Atrás dessas perguntas, começava a delinear-se a luta por um abrasileiramento temático. O nacionalismo surge no horizonte do grupo modernista apenas em 1924. Antes, as questões fundamentais eram estéticas. A partir de agora passam a ser ideológicas: vai se discutir o nacional e o popular em nossa literatura. Sonha-se com a delimitação de uma cultura brasileira, de uma alma verde-amarela.


A saída primitivista

Não se processa, contudo, a volta ao ufanismo romântico. O novo nacionalismo irá assumir uma perspectiva crítica, um tom anárquico e desabusado, como se o país causasse no artista uma mistura de orgulho e deboche. O caminho é a celebração do primitivismo, isto é, de nossas origens indígenas e extra-européias. Nas civilizações aborígenes e também no folclore, nos aspectos míticos e lendários da cultura popular, quer se descobrir a essência do Brasil.
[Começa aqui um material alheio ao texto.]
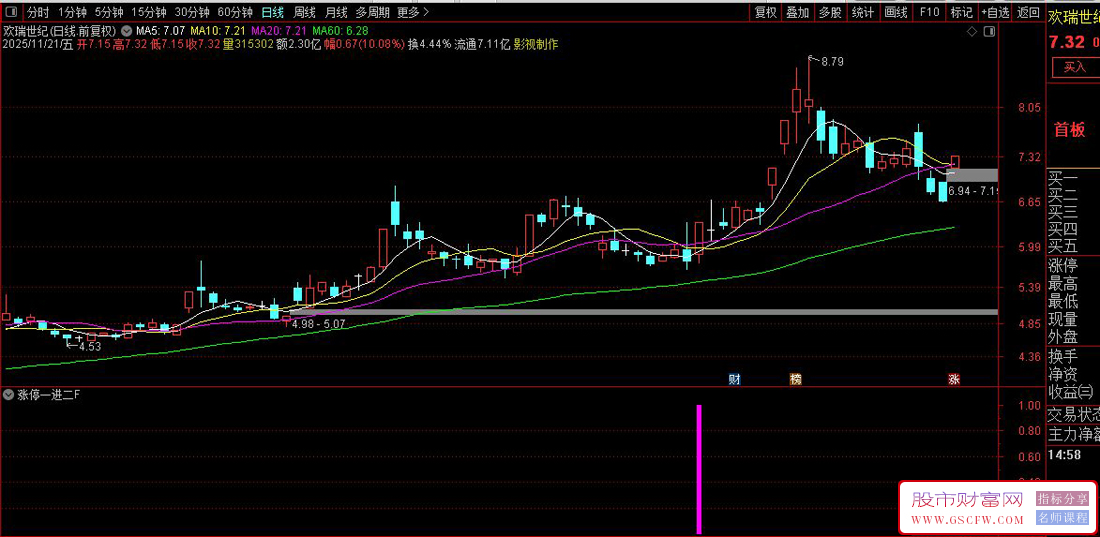Toggle 叠加 overlay comparison
Viewport: 1100px width, 537px height.
pos(797,13)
É uma espécie de retorno às fontes primeiras de uma civilização original. Para ali encontrar algo que o colonialismo português não conseguira esmagar: a ausência de repressões morais e sexuais, e a alegria de viver, sobremodo entre os índios. Esta pesquisa de uma subjacente alma nacional só poderia ser realizada, no entanto, com o instrumental artístico da modernidade. Por isso, os antigos habitantes não deveriam merecer análises antropológicas ou preservacionistas, e sim um registro ousado, inventivo e até humorístico, com a linguagem das vanguardas. Aliás, o Brasil seria esta síntese do primitivo e do inovador.

Quase todos os criadores da primeira fase vivem a dimensão primitivista. Porém, cometem o erro de considerar o Brasil como unidade e não como diversidade social. A "síntese brasileira" não existia no plano histórico e não poderia ocorrer no plano artístico. Apropriam-se assim da mitologia do povo, das tradições dos índios, etc., sem mostrar como essas realidades culturais haviam se gerado e sobrevivido. Procuravam mais uma simbologia para a nacionalização da arte do que verdades humanas e históricas oferecidas pelos valores populares ou indígenas.

Entre os próprios modernistas não houve acordo quanto ao rumo a seguir. Formaram-se vários grupos, proclamaram-se muitos movimentos, todos insistindo em sua autenticidade nacionalista. As mais significativas dessas tendências foram o Pau-Brasil e a Antropofagia, ambas criadas por Oswald de Andrade.